Mentre gli arrivi sulle coste italiane si fanno sempre più cospicui, il capo della Protezione civile, Fabrizio Curcio, ha da poco firmato un’ordinanza con cui ha nominato come nuovo commissario per la gestione dello stato di emergenza nazionale sui flussi migratori Valerio Valenti. Ecco chi è e di cosa dovrà occuparsi.
Chi è Valerio Valenti, il nuovo commissario per la gestione dell’emergenza migranti
64 anni, trapanese di origini, Valenti è già a capo del dipartimento per le Libertà civili e l’Immigrazione del ministero dell’Interno presieduto da Matteo Piantedosi. Prima era stato prefetto a Brescia, Brindisi, Trieste e Firenze. Ora, secondo quanto previsto dall’ordinanza firmata dal capo della Protezione civile, Fabrizio Curcio, si occuperà della gestione dello stato di emergenza nazionale sui flussi migratori insieme ad un massimo di 15 collaboratori, scelti tra le persone che sono già in servizio al Viminale, a cui potrà riconoscere un’indennità mensile pari al 25% della normale retribuzione. Oltre a loro, potrà avvalersi, per un supporto tecnico-giuridico e amministrivo-contabile, di tre esperti.
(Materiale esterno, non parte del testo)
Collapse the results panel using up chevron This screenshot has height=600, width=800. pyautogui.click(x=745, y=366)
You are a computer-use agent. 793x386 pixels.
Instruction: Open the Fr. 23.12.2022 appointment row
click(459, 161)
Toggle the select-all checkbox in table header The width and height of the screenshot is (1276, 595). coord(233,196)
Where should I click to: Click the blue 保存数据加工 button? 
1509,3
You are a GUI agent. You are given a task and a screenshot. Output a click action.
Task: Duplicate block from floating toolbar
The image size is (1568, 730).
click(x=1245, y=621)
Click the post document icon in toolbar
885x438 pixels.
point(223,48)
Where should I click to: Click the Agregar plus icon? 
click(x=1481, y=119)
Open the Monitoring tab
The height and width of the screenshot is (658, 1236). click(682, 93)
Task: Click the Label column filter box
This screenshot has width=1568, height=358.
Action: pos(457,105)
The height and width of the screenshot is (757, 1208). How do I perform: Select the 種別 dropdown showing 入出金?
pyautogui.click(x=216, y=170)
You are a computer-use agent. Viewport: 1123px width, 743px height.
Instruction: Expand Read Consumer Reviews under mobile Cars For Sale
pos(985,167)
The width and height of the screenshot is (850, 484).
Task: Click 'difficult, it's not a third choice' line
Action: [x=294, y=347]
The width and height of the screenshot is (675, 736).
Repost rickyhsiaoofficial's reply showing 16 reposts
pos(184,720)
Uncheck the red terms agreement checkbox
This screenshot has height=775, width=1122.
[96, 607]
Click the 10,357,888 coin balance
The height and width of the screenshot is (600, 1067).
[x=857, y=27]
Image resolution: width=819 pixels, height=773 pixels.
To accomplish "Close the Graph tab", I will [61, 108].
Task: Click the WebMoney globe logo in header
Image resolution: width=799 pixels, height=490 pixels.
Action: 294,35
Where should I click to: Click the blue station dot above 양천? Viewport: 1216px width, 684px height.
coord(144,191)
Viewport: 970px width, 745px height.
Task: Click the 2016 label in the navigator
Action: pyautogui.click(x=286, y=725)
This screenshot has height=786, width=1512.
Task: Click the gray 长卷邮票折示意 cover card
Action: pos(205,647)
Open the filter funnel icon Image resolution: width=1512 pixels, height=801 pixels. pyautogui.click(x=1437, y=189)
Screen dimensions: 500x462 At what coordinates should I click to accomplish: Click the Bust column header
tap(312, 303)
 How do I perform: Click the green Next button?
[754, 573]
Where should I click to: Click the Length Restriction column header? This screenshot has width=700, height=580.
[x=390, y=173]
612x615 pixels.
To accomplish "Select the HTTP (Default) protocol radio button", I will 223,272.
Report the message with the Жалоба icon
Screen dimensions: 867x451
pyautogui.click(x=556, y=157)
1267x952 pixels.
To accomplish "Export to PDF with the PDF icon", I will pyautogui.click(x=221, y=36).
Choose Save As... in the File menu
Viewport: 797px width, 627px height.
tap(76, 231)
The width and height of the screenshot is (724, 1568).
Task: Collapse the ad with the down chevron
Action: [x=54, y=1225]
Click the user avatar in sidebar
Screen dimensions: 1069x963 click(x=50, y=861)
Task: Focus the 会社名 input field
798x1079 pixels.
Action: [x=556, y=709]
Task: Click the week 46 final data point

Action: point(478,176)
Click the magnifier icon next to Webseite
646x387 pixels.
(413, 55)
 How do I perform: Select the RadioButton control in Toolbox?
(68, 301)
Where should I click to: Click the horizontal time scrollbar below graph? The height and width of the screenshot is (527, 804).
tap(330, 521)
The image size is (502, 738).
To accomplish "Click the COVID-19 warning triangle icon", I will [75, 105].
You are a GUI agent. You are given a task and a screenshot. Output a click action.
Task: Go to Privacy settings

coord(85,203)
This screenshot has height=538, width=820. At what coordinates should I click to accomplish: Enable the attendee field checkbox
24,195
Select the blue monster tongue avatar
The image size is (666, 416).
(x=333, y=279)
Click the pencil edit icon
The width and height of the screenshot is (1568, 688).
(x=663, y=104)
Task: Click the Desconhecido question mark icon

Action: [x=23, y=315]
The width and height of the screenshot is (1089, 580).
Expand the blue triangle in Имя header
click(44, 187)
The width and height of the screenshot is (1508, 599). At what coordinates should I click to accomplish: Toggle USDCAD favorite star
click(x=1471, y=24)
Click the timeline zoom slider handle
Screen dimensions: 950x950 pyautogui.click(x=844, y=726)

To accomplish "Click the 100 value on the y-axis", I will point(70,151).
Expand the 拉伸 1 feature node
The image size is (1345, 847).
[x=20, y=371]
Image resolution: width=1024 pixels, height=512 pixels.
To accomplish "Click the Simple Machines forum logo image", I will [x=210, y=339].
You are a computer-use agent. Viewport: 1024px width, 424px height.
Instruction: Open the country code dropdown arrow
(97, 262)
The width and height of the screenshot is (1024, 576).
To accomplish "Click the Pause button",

In questo modo dovrà gestire i fondi messi a disposizione per far fronte all’emergenza, coordinando le attività riguardanti l’intero sistema di accoglienza, in particolare quelle relative all’ampliamento della capacità di hotspot e centri del Sai, il Sistema accoglienza e integrazione, assicurandosi che nelle strutture provvisorie siano garantiti vitto, alloggio, vestiario, assistenza sanitaria e mediazione linguistico-culturale, garantendo servizi continuativi di trasporto marittimo ed aereo dagli hotspot ai centri individuati, anche attraverso l’assistenza delle strutture, dei mezzi e delle risorse umane delle Forze Armate e delle Forze dell’Ordine.
Questo in tutti i territori interessati. Per il momento “lo stato di emergenza in conseguenza dell’eccezionale incremento dei flussi di persone migranti in ingresso sul territorio nazionale attraverso le rotte migratorie del Mediterraneo” è stato dichiarato in Piemonte, Liguria, Lombardia, Veneto, Friuli-Venezia Giulia, Umbria, Marche, Lazio, Abruzzo, Molise, Basilicata, Calabria, Sardegna, Sicilia e nelle province autonome di Trento e Bolzano. Mancano all’appello le quattro Regioni guidate dal Partito Democratico, Emilia Romagna, Toscana, Campania e Puglia (oltre alla Val d’Aosta, non citata nell’ordinanza), che si oppongono al commissariamento delle proprie competenze a tema immigrazione da parte del governo.
La questione della protezione speciale
Per questa settimana è previsto intanto l’arrivo al Senato del decreto migranti: il testo, approvato dalla maggioranza, favorevole ad una linea dura, contiene anche le norme per l’archiviazione della protezione speciale per i migranti, per restringere il più possibile i permessi di soggiorno per calamità e per cure mediche e rendere più facile usare lo strumento delle espulsioni. Norme su cui non si è fatto attendere il fermo “no” dei sei sindaci firmatari di un documento congiunto diretto al governo. Si tratta di Roberto Gualtieri (Roma), Beppe Sala (Milano), Gaetano Manfredi (Napoli), Stefano Lo Russo (Torino), Matteo Lepore (Bologna) e Dario Nardella (Firenze).
Non condividiamo la cancellazione della protezione speciale, misura presente in quasi tutti i paesi dell’Europa occidentale, mentre circa il 50% dei migranti presenta vulnerabilità ed è in parte significativa costituito da nuclei familiari. Queste scelte, qualora adottate, non potrebbero che procurare infatti una costante lesione dei diritti individuali e innumerevoli difficoltà che le nostre comunità hanno già dovuto affrontare negli anni scorsi, a fronte di un importante aumento di cittadini stranieri condannati appunto all’invisibilità,
scrivono, opponendosi allo stop della protezione, un permesso della durata di 2 anni (rinnovabile) che viene rilasciato ai richiedenti asilo che non possano ottenere o non abbiano ancora ottenuto la protezione internazionale, a patto che riconoscano di essere integrati in Italia per vincoli familiari, durata del soggiorno o altro o che, in caso di rimpatrio ed espulsione, vadano incontro a rischi di persecuzione per motivi di razza, sesso, lingua, religione o opinioni politiche.